Im Pokal der 1/128-Finalrunde traf Braník am 1. August 2026 auf Meteor Prag. Das Spiel endete mit 1:4 für die Gäste. Die fünf Tore fielen in den Minuten 7, 34, 45, 68 und 90+1. Braník spielte mit 57 % Ballbesitz, doch die Zahlen täuschen über die Dominanz der Gäste hinweg.
Interessant wird es, wenn man die Reihenfolge betrachtet.

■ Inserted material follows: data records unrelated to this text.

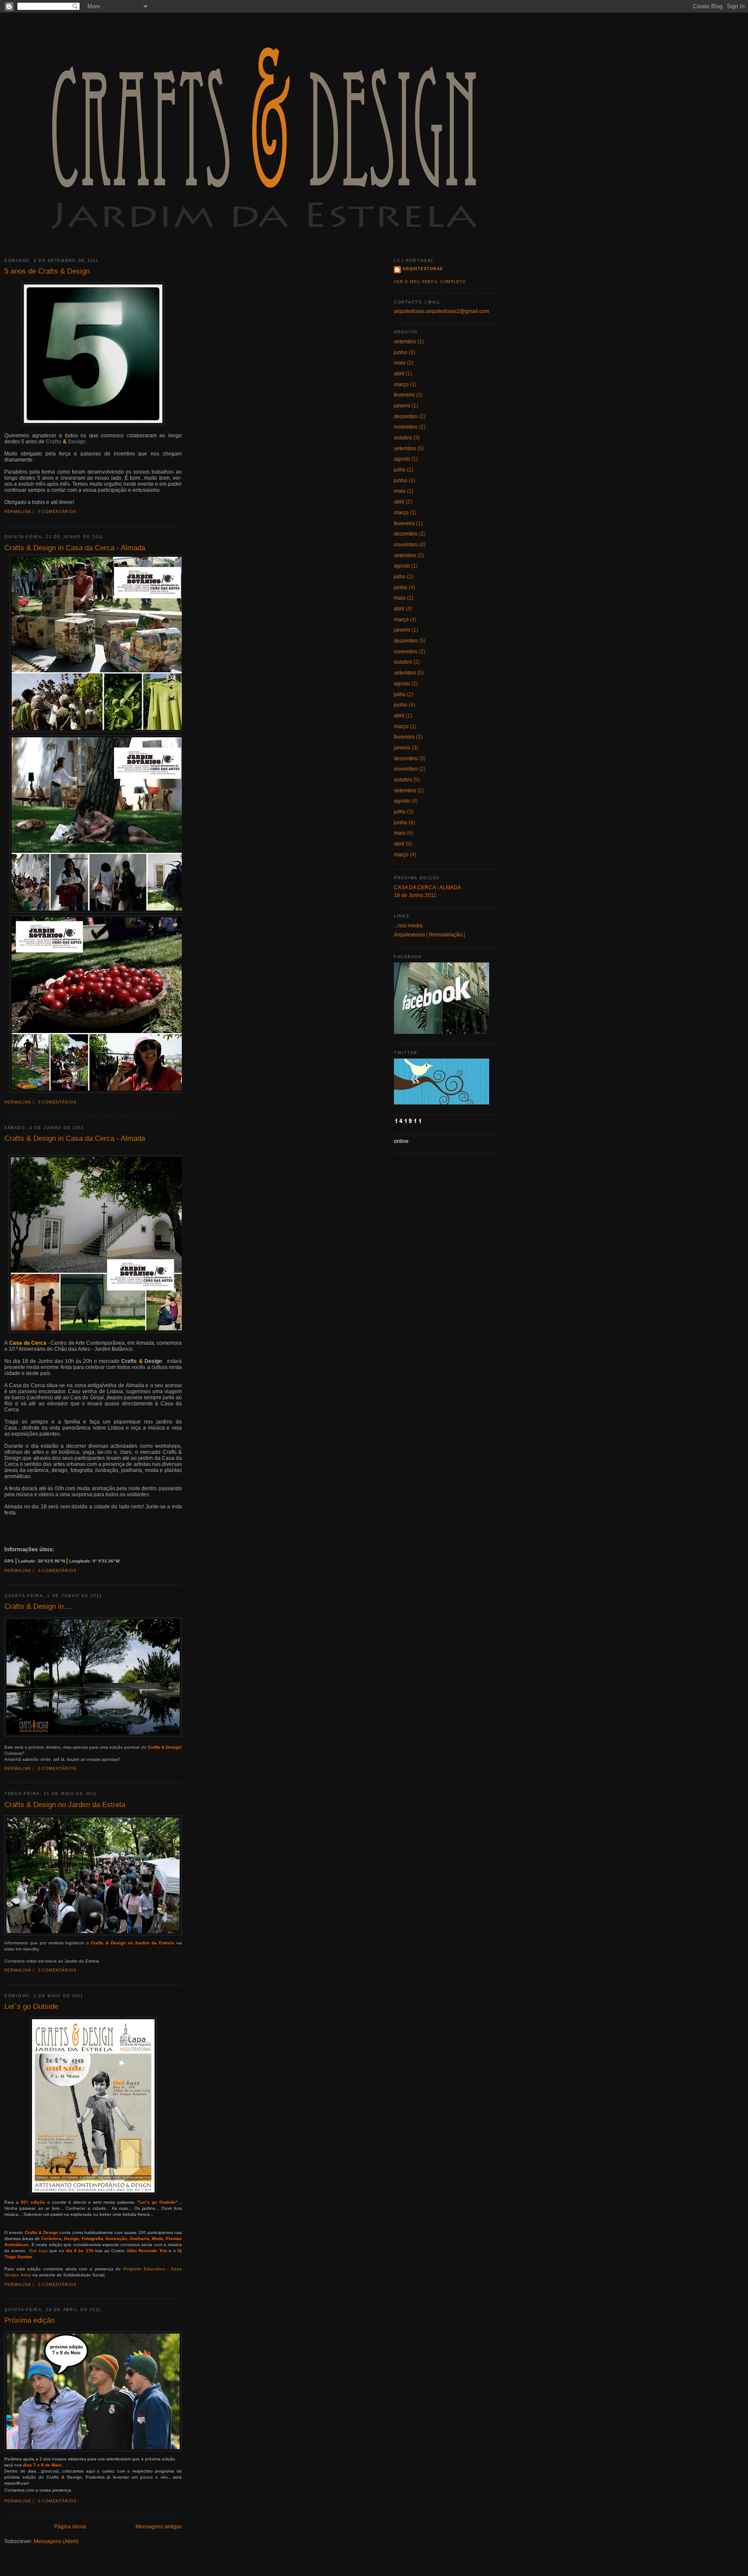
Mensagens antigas (158, 2527)
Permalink (17, 512)
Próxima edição (29, 2320)
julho (400, 470)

Das erste Tor in der siebten Minute legte den Grundstein. Meteor Prag spielte die zweite Hälfte in Überzahl — nicht wegen einer Strafstelle, sondern durch konsequentes Pressing. Die Gastgeber liefen früh an, kamen aber nie richtig in die Zweikämpfe.
Nebenbei fiel auf: Braník hatte mehr Freistöße (14 zu 12), aber weniger Treffer verwertet. Die Gäste schossen siebenmal ins Tor, davon reichte es für vier Tore. Braník landete vier Schüsse aufs Ziel, eins davon ging ins Netz. In solchen Spielen zählt die Tabelle nicht, sondern die Effizienz.
Die Statistik zeigt ein klares Bild. Meteor Prag überstanden die Drangphase nicht, sondern kontrollierte sie. Fünf Eckbälle bei beiden Seiten, aber die Gäste waren präziser. Braník hatte null Abseits, die Gäste drei — ein Hinweis darauf, dass die Gäste tiefer standen und schneller umschalteten.
Die Gäste kamen aus einer Reihe von Niederlagen. Am 28. Februar 2026 gab es noch ein 3:0 gegen Dobrovíce, danach folgten four Niederlagen in Folge. Dieses Ergebnis beendet die Serie. Der vierte Sieg in Serie ist für Meteor Prag ein wichtiger Schritt nach vorn.
Was bleibt, ist die Erkenntnis, dass Pokalspiele oft in wenigen Momenten entschieden werden. Braník gaben sich nicht auf, doch die Distanz zwischen den Chancen wurde zu groß. Meteor Prag steht jetzt im Achtelfinale.